Return exactly the line that contains "The image size is (475, 214)." and all lines beneath it in the entries, through the very last one.

● **STUDY MATERIAL**:
++++++++
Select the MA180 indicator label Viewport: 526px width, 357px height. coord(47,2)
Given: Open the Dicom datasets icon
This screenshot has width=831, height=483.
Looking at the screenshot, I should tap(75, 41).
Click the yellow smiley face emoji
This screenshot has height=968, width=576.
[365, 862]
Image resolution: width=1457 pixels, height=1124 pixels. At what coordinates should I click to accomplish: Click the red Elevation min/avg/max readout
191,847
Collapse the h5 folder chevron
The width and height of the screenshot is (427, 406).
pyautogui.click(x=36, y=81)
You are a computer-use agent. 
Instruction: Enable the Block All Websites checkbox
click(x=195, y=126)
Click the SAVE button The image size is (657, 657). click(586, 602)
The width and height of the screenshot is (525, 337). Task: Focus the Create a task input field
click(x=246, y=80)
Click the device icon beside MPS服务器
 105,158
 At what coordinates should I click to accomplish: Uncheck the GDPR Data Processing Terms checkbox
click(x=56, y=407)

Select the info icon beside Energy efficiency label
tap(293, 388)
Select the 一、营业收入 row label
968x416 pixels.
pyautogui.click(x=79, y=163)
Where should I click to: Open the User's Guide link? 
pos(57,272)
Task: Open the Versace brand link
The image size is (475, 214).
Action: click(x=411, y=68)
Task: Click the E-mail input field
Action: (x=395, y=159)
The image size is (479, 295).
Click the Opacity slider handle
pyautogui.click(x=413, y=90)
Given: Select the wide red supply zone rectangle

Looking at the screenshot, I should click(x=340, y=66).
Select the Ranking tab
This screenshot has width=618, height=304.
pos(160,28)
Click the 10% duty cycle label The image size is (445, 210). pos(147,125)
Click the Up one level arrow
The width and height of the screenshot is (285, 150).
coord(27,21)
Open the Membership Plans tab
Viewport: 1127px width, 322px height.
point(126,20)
++++++++
● **TASK ANSWER**:
The image size is (475, 214).
Action: click(x=411, y=68)
Task: Click the E-mail input field
Action: (x=395, y=159)
The image size is (479, 295).
Click the Opacity slider handle
pyautogui.click(x=413, y=90)
Given: Select the wide red supply zone rectangle

Looking at the screenshot, I should click(x=340, y=66).
Select the Ranking tab
This screenshot has width=618, height=304.
pos(160,28)
Click the 10% duty cycle label The image size is (445, 210). pos(147,125)
Click the Up one level arrow
The width and height of the screenshot is (285, 150).
coord(27,21)
Open the Membership Plans tab
Viewport: 1127px width, 322px height.
point(126,20)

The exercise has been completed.